I’m a deeply pessimistic person when it comes to war-gaming future events, so I can’t help but think that Trump’s going to win November 3, or that if he doesn’t, he’ll steal it. I say this by way of acknowledging the cognitive bias at play here; I’m predisposed towards expecting the worst out of the next couple of weeks. That having been said, my one piece of analysis about tonight’s debate is that I couldn’t help but think back about “Hartfield’s Landing” and “Game On”, episodes of West Wing when Bartlett was debating his second-term opponent, and its similarities to the situation at hand.
In it, they speak of the “expectations game” – how expectations for Ritchie are so low that if he doesn’t trip over his own shoelaces he’ll consider to have won it. After the first debate, does that sound familiar?

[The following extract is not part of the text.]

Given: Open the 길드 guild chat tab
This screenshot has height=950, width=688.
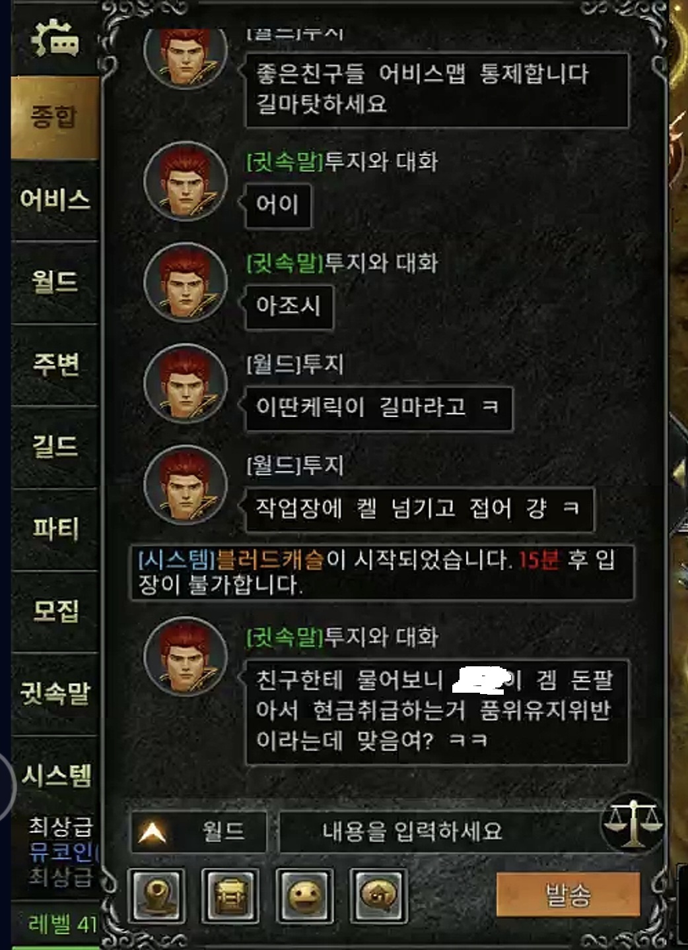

In the episode, they implore Barlett: Don’t bring Uncle Fluffy to the debate, ‘Uncle Fluffy’ being the part of him that hems and haws and wants to be his image of “just plain folks”. Or, to put it another way, what Toby warns him against:
“You’re a good father, you don’t have to act like it. You’re a good man, you don’t have to act like it. You’re not just folks, you’re not plain-spoken. Do not – do not – do not act like it! […m]ake this election about smart, and not. Make it about engaged, and not. Qualified, and not. Make it about a heavyweight. You’re a heavyweight.“
Watching the third debate, I kept wishing Biden had a Toby. He reminded me throughout most of it of the Bartlett we see before he becomes energized … for the most part. There are moments where he isn’t Uncle Fluffy, when he speaks with iron and persuasion in his voice. In a better world, we would’ve seen that man throughout the debate, especially in a world where the damn stakes are so high.